Rewrite the lines from the start of the records through the line containing "(x=321, y=147)", inclusive, as a Markdown table with the columns Row and Line, numbering each row and skipping blank lines. Leave the pictures out.

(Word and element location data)
※ ※ ※
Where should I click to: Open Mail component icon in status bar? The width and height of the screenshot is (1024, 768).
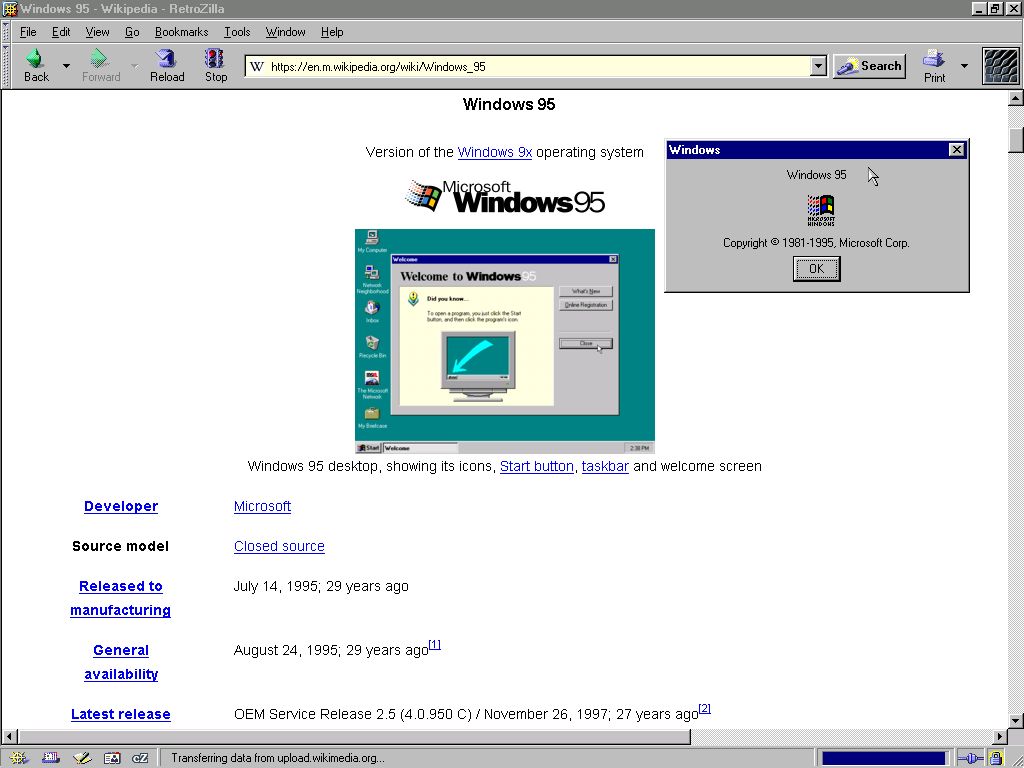click(x=50, y=758)
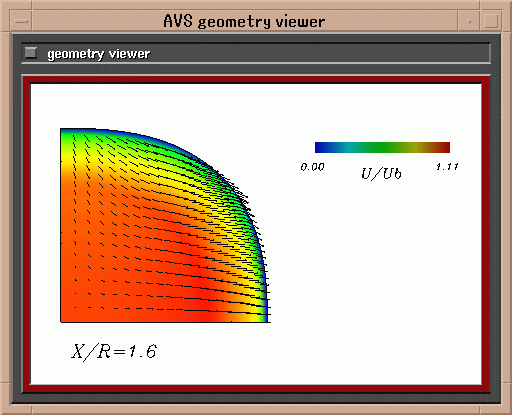Pick the dark blue end of color legend
512x415 pixels.
(x=321, y=147)
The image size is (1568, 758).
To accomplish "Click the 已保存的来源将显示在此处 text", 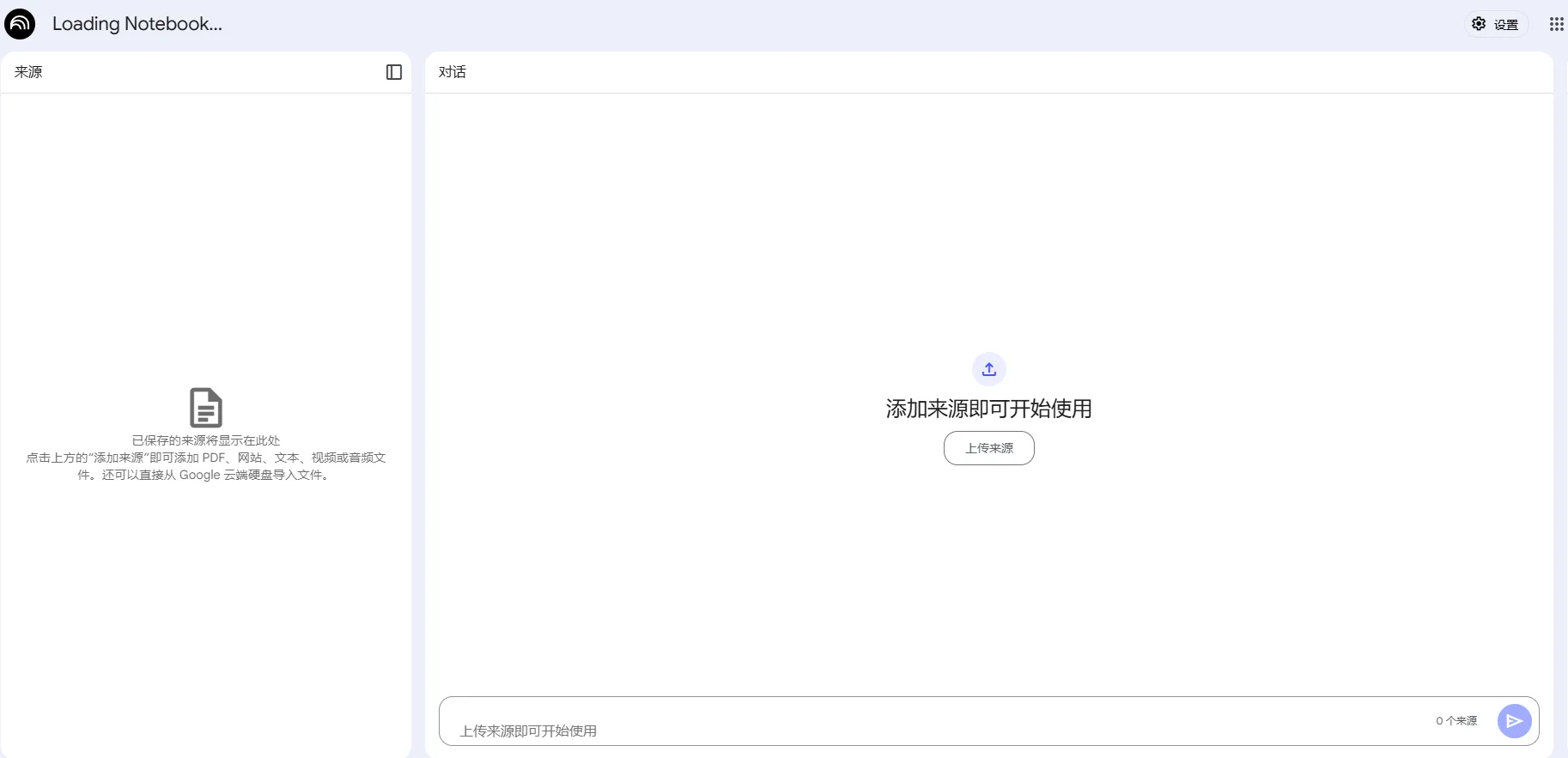I will 206,440.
※ ※ ※
SOLUTION:
| Row | Line |
|---|---|
| 1 | Where should I click to: Open Mail component icon in status bar? The width and height of the screenshot is (1024, 768). |
| 2 | click(x=50, y=758) |
| 3 | Pick the dark blue end of color legend |
| 4 | 512x415 pixels. |
| 5 | (x=321, y=147) |